New Delhi: Unofficially, executives of Delhi International Airport Ltd (DIAL) would tell you that T3, the world’s second largest integrated airport terminal at New Delhi’s Indira Gandhi International Airport, will leave you with a sense of “shock and awe” when it opens on July 3. In fact, it does precisely that on a sneak peak this writer managed today.
Finishing touches are still being given to the terminal.
Spread over four kilometres, it is a sprawling architectural marvel in gleaming glass. The sun rays reflecting from the glass facade could be felt a good five kilometers away on the driveway to the airport.
Move closer and one could see the frenzy with which T3 is being dolled up to dazzle.

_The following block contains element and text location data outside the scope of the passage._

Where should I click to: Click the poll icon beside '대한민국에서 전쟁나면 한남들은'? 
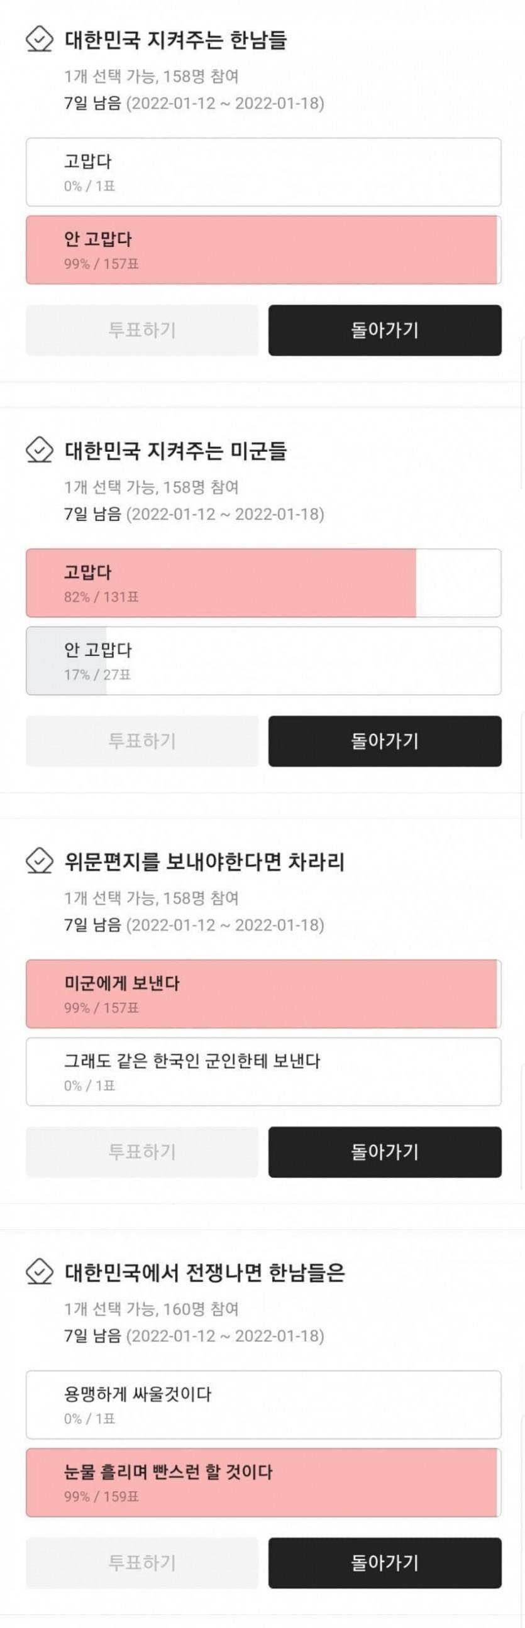(x=39, y=1272)

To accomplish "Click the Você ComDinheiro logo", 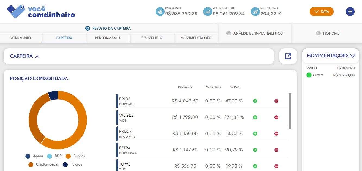I will (x=41, y=12).
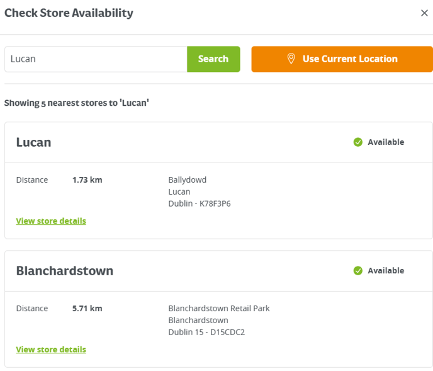Click the green Search button
433x371 pixels.
(x=213, y=59)
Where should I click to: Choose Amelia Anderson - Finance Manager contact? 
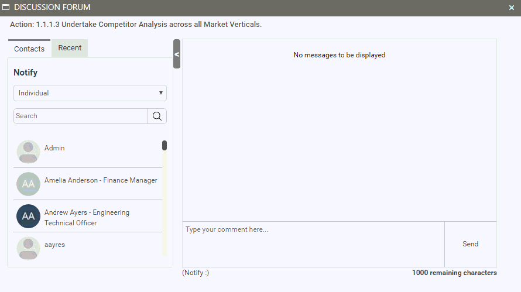[x=101, y=180]
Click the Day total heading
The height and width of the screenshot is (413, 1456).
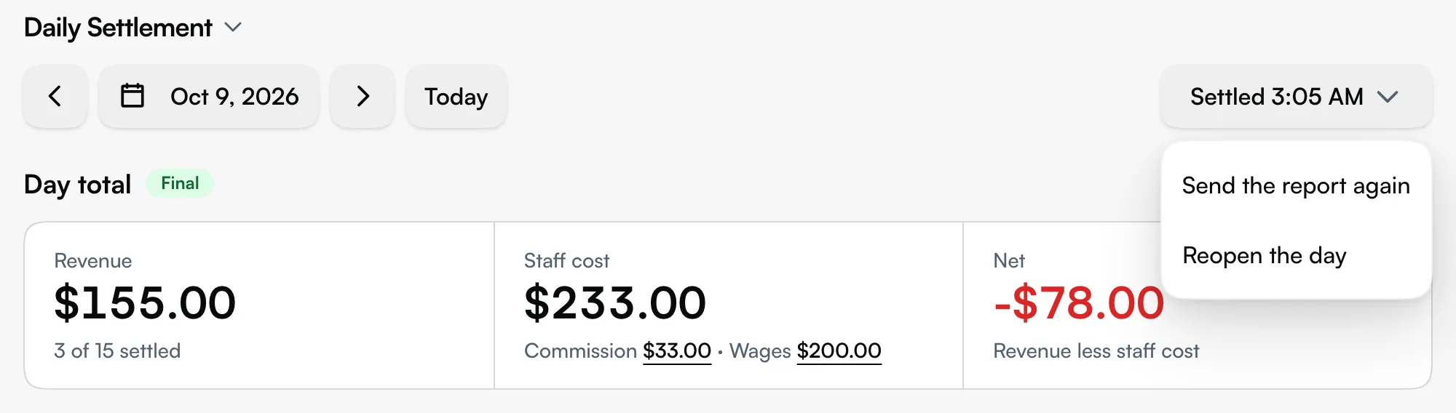78,185
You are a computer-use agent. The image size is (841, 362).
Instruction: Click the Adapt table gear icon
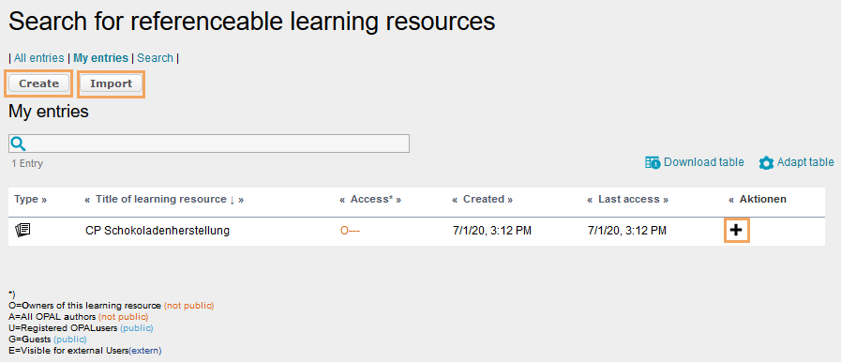[x=766, y=163]
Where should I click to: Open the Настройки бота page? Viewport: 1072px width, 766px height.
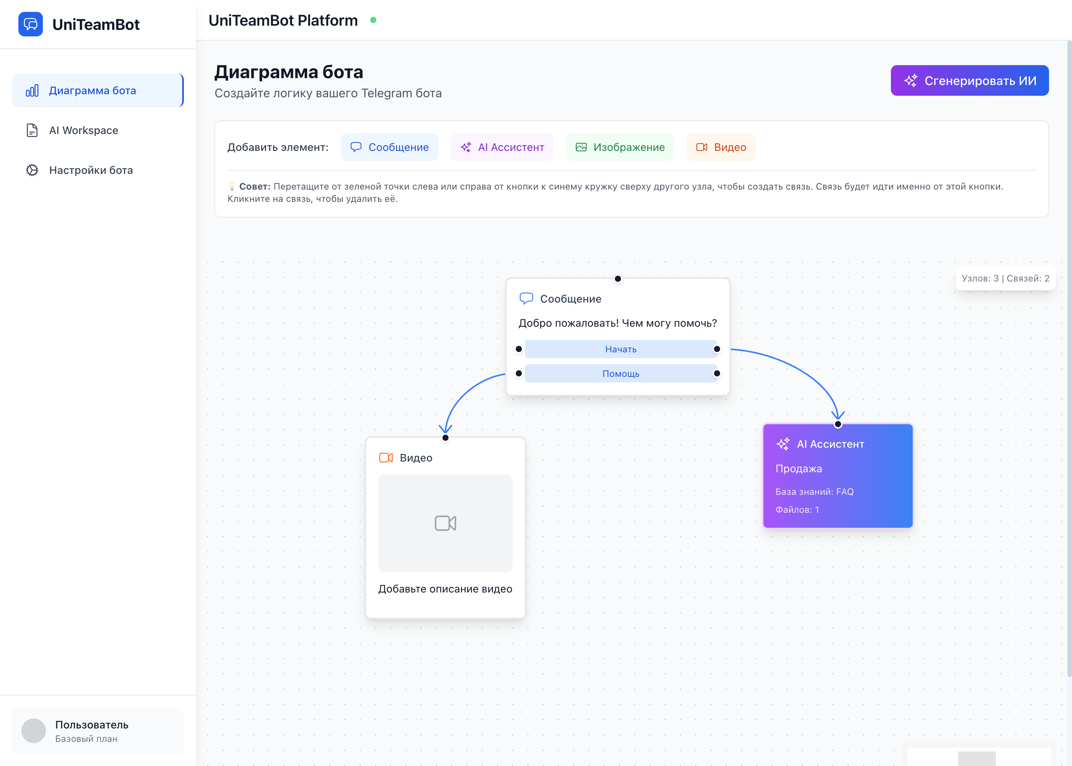[91, 170]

With a multi-pronged driveway to Delhi’s latest airport terminal — by metro, bus and cab — the first structure that will strike the eye is the six-storeyed parking space, with its tentacles embracing the colour-coded glass-and-steel structure.

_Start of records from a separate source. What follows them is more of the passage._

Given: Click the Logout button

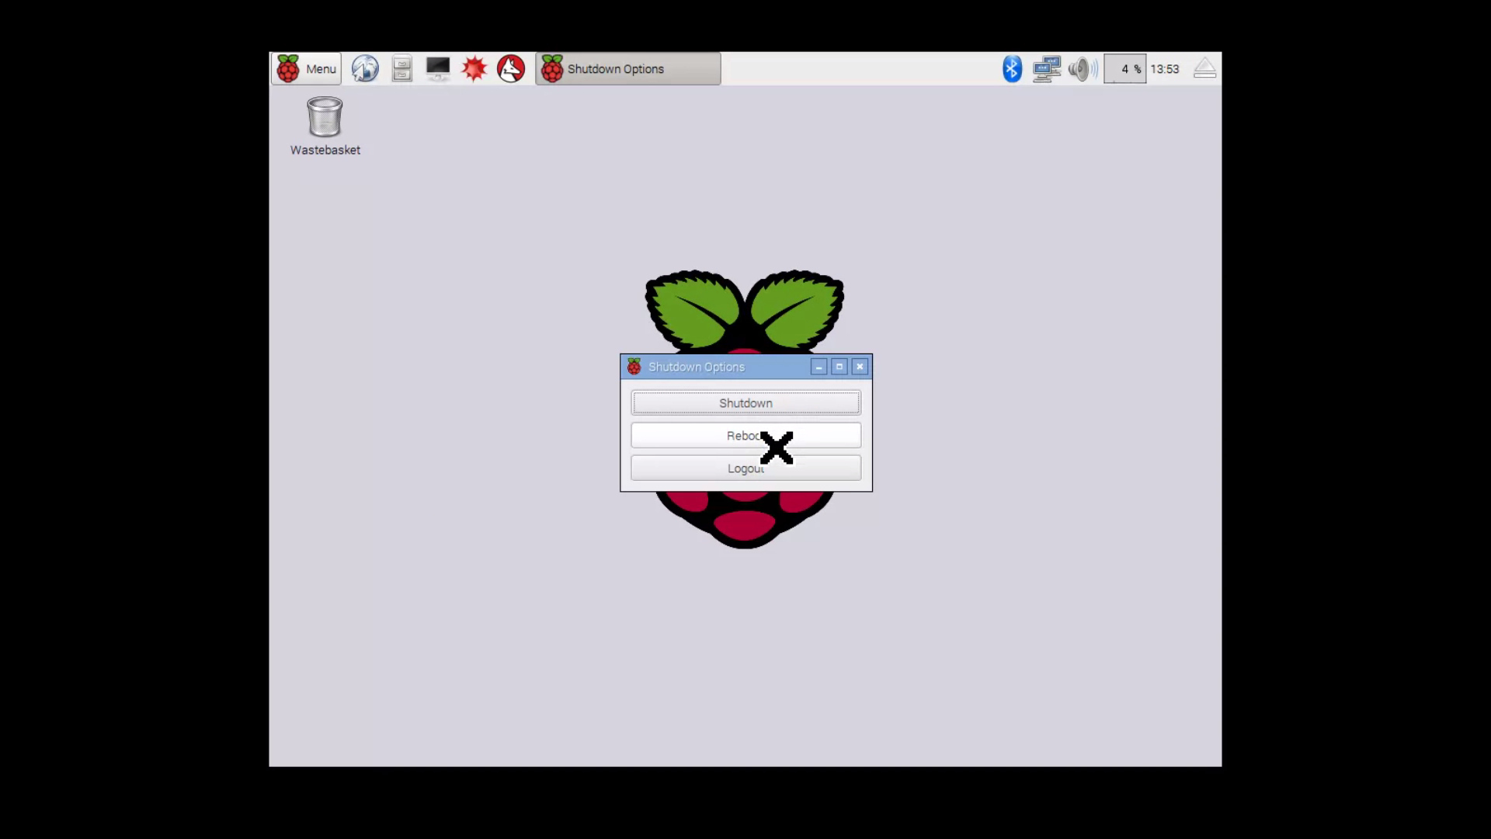Looking at the screenshot, I should (x=745, y=468).
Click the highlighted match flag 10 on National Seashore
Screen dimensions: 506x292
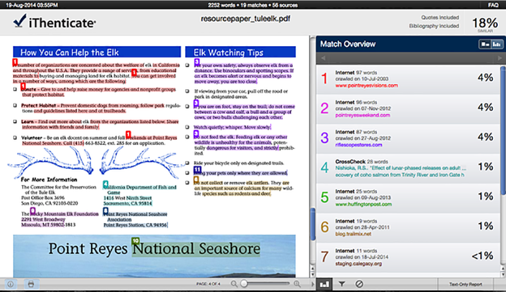pos(135,241)
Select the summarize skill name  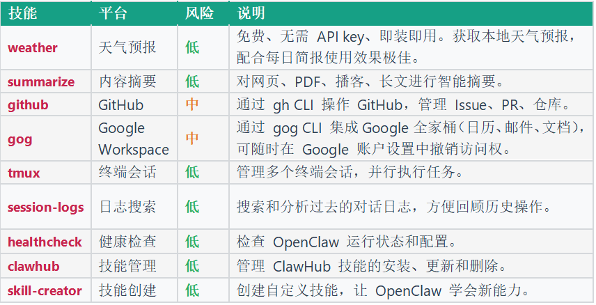click(x=41, y=81)

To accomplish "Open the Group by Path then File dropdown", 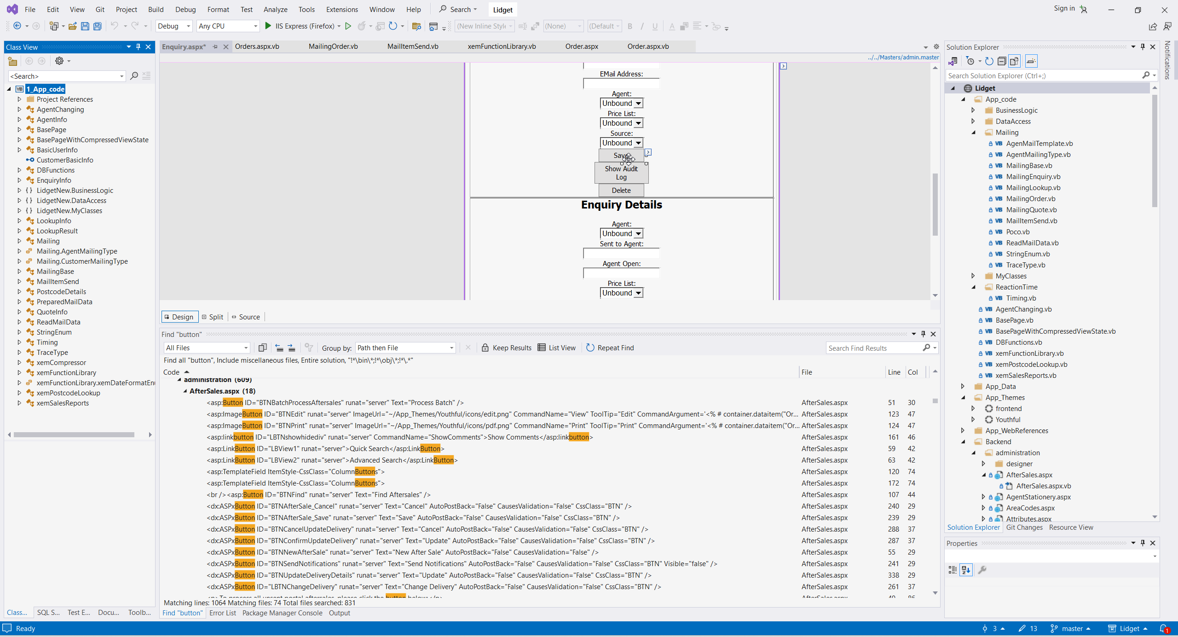I will click(x=405, y=348).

Nearly a kilometre-long passenger terminal greets the guest to T3 with mirror-finished vitrified tiles in grey and beige, and walls, whatever little of it is there, in pristine white.
The terminal is all about space. With more than 80 per cent of the structure in clear glass, supported by metal frames, T3 is endless on both sides. Readying to handle 34 million passengers a year, with 168 check-in counters, 49 immigration desks and 50 emmigration desks, all housed in a blend of tradition with modernity.
Vitrified tiles give way to exquisitely crafted Kashmiri carpets of two different designs on two floors for domestic and international piers, each about one-and-a-half km long. They are interspersed with a whopping 92 traveloters (automatic walkways). The roof has been designed to allow natural light to enter the building. The terminal leads to the staggering 78 aerobridges, said to be the highest in the world in a single site.
The central hall from where domestic and international passengers part ways dons a huge mural with mudras of Indian dance forms. Stairways to the upper floors reveal walls designed with traditional art forms reflected in blue neons.